As an example, I will use the following two strings:
'There was a cat in the house yesterday'
'Did you see a cat in the house today'
I would like the string to be broken up into capture groups so that the match object m.groups()
will return the following for each string respectively:
('There', ' was a cat in the house ', 'yesterday')
('Did', ' you see a cat in the house ', 'today')
Originally, I came up with the following regex:
r = re.compile('^(There|Did) ( |[A-Za-z])+ (today|yesterday)$')
However this returns:
('There', 'e', 'yesterday')
('Did', 'e', 'today')
So it's only giving me the last character matched in the middle group. I learned that this doesn't work because capture groups will only return the last iteration that matched.
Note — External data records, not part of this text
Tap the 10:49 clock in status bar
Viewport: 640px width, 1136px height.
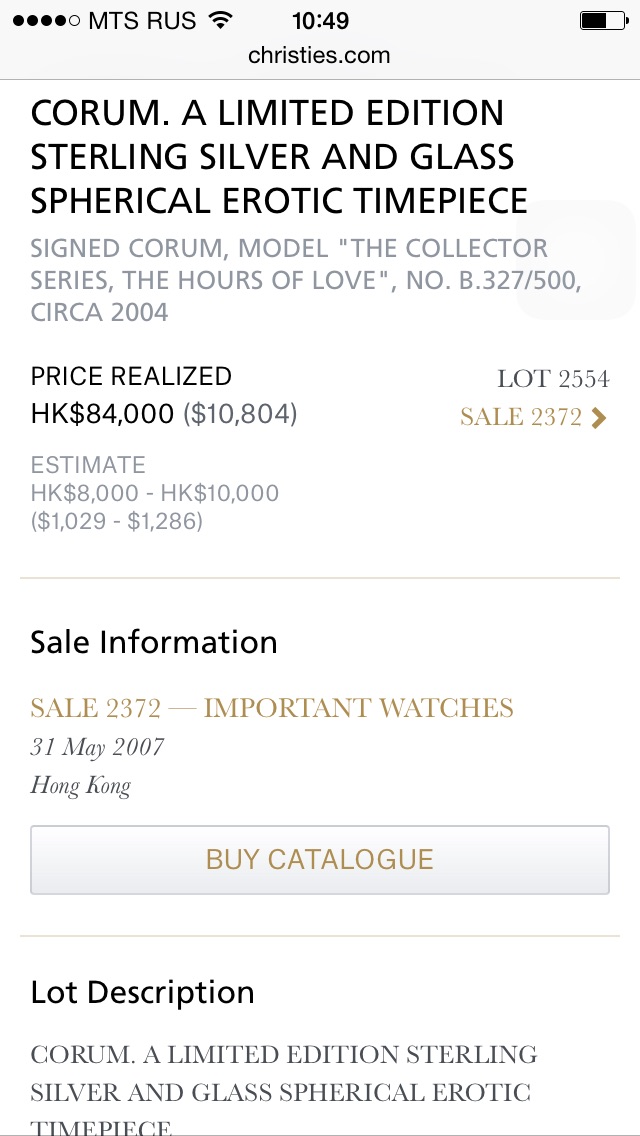click(320, 20)
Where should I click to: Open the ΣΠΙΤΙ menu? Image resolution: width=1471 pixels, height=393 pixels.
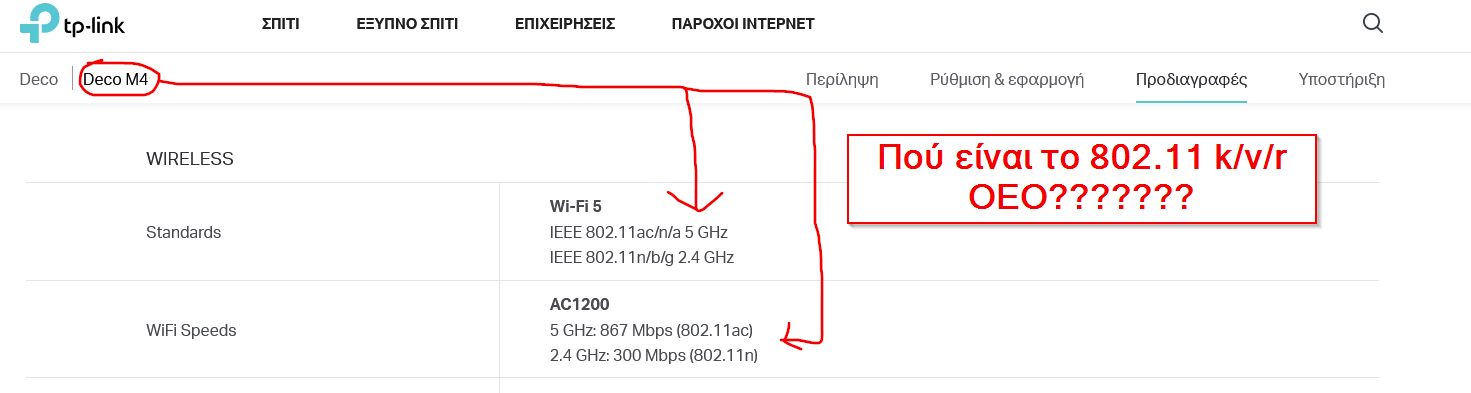(x=280, y=24)
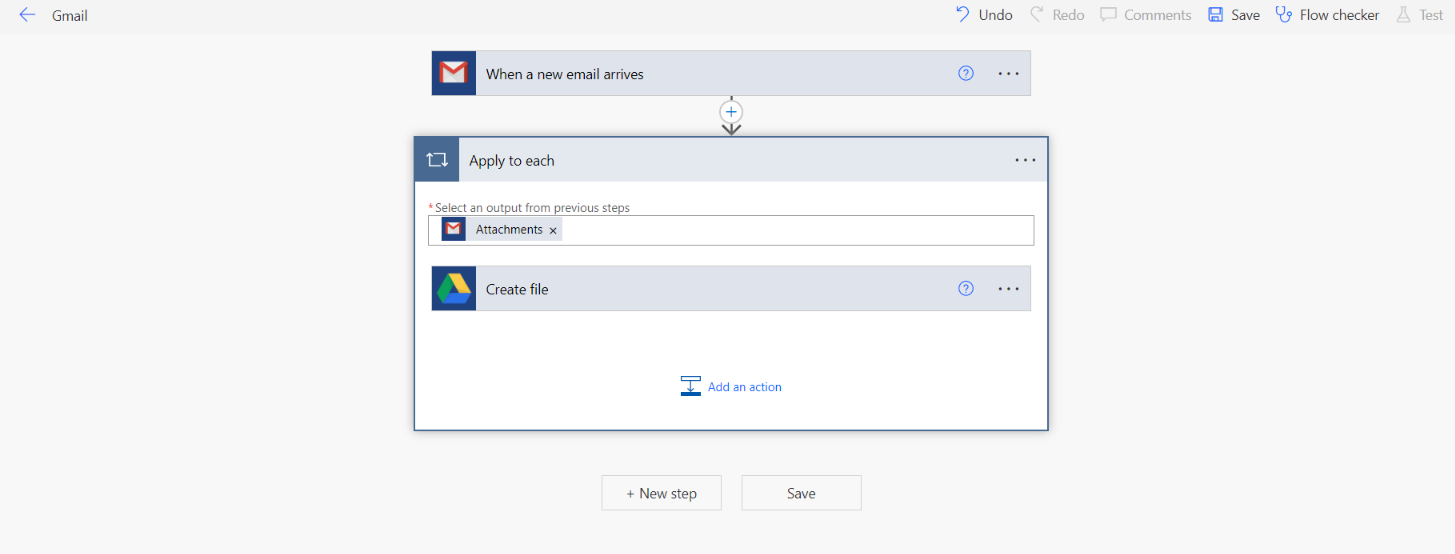The image size is (1455, 554).
Task: Click the Apply to each loop icon
Action: (x=437, y=160)
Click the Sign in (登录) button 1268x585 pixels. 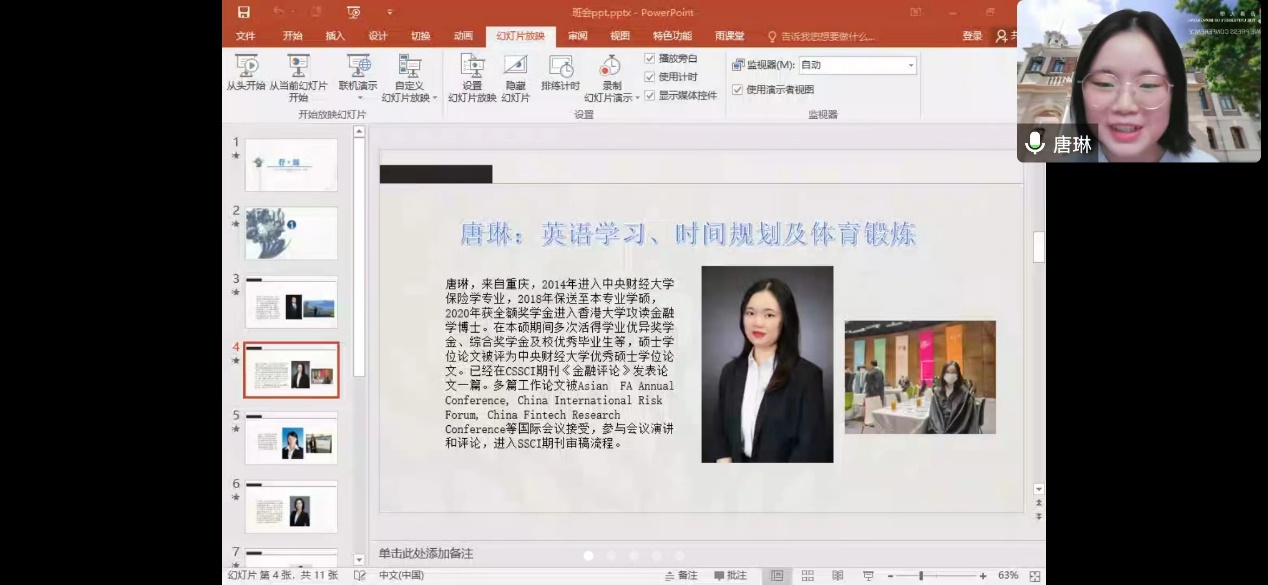(972, 36)
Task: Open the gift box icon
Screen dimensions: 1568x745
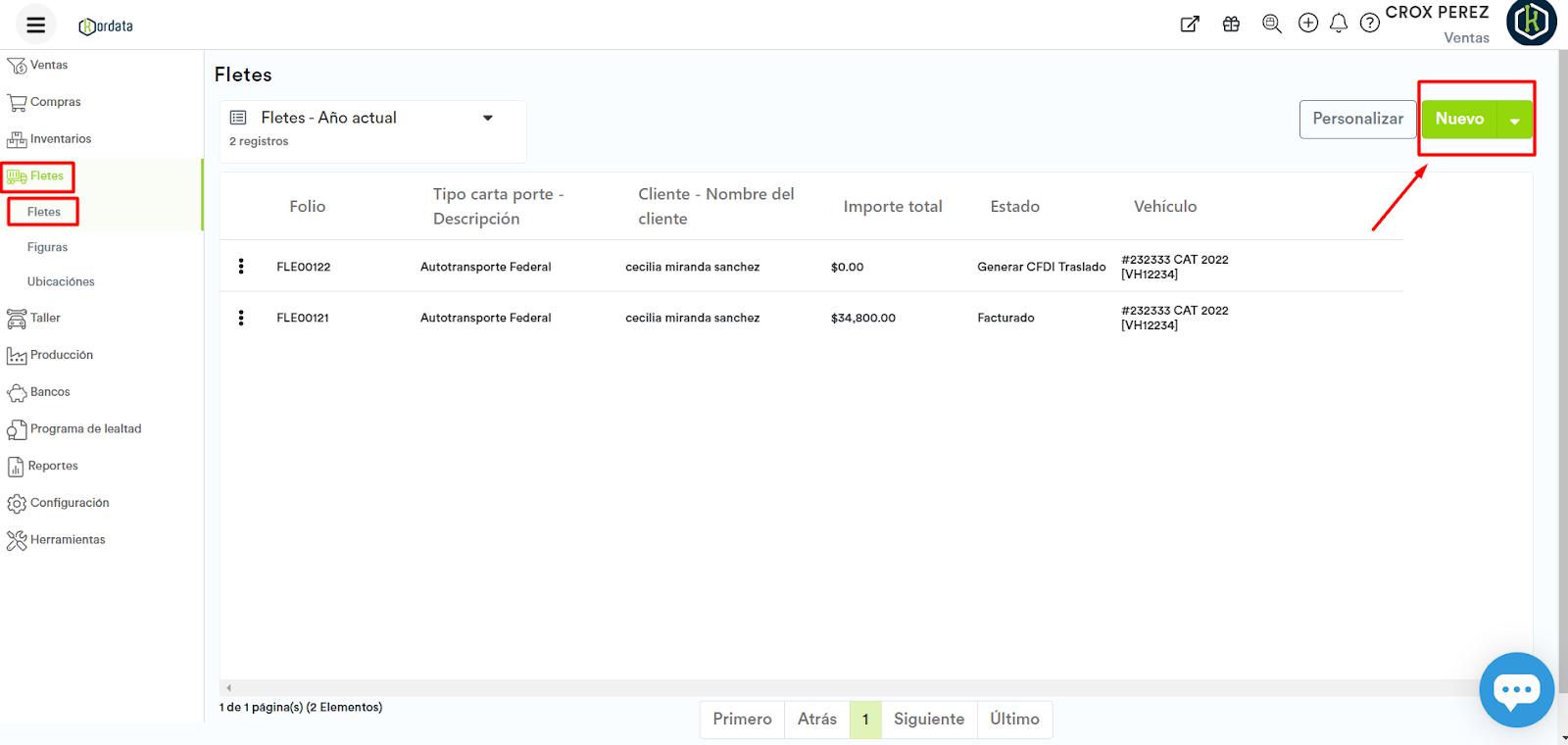Action: point(1231,25)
So I put parentheses around the middle capture group as follows:
r = re.compile('^(There|Did) (( |[A-Za-z])+) (today|yesterday)$')
But now, although it does at least capture the middle group, it is also returning an extra "e" character in m.groups()
, i.e.:
('There', 'was a cat in the house', 'e', 'yesterday')
... although I feel like this has something to do with backtracking, I can't figure out why it is happening. Could someone please explain to me why I am getting this result, and how I can get the desired results?